═════ Entries supplied

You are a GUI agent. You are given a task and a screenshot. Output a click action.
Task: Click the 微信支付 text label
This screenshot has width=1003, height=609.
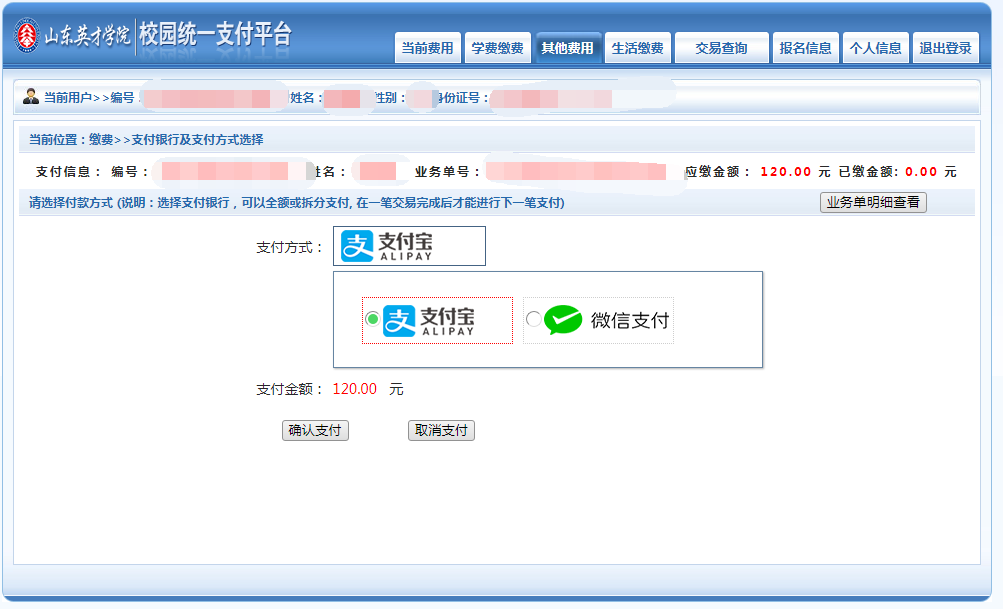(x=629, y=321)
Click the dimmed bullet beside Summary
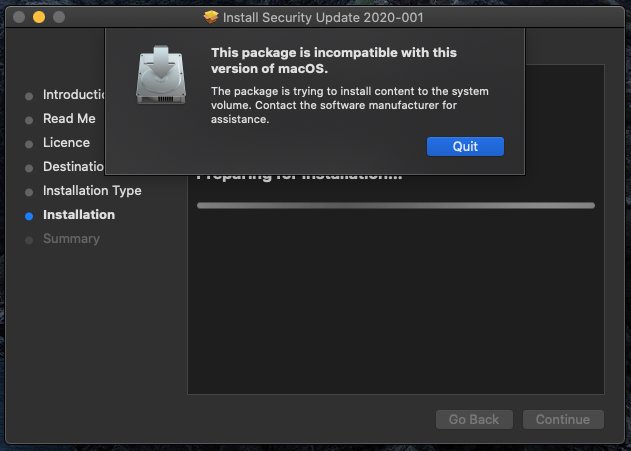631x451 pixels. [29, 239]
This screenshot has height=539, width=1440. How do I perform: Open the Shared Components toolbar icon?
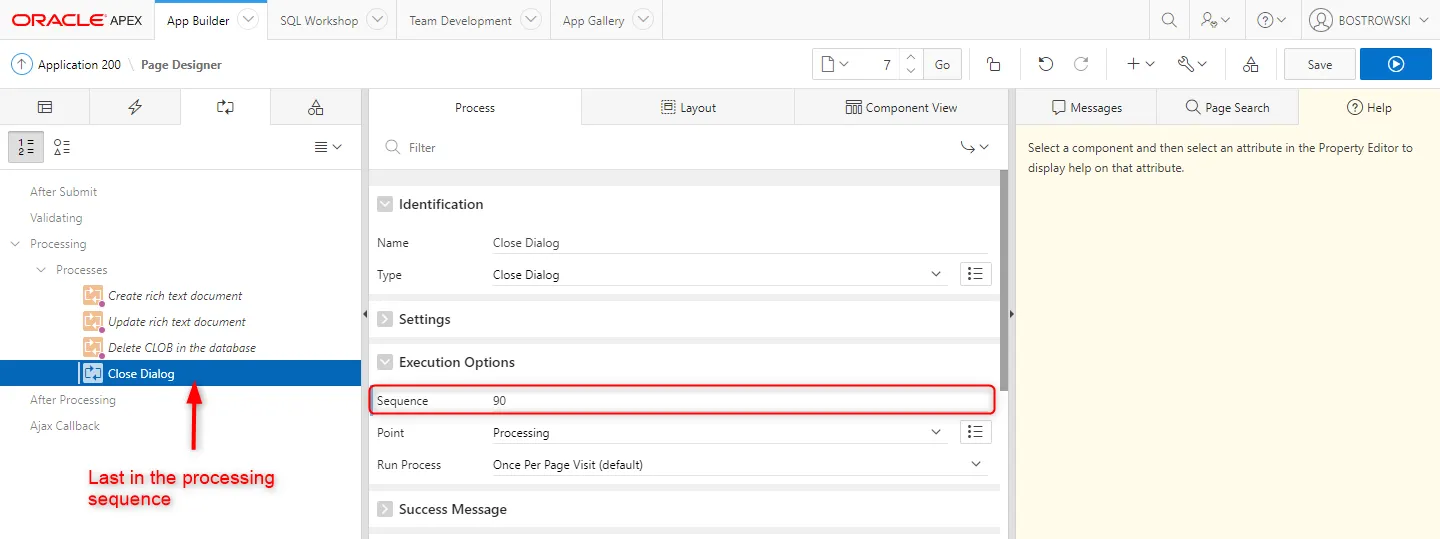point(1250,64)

══════════

**Task description:**
Reproduce exactly the lines from the one with "This screenshot has width=1003, height=609." to the bottom of the listing, both ends included, and nothing else. Skip the pictures.

**Output for this exercise:**
This screenshot has width=1003, height=609.
(x=629, y=321)
Click the dimmed bullet beside Summary
631x451 pixels. [29, 239]
This screenshot has height=539, width=1440. How do I perform: Open the Shared Components toolbar icon?
point(1250,64)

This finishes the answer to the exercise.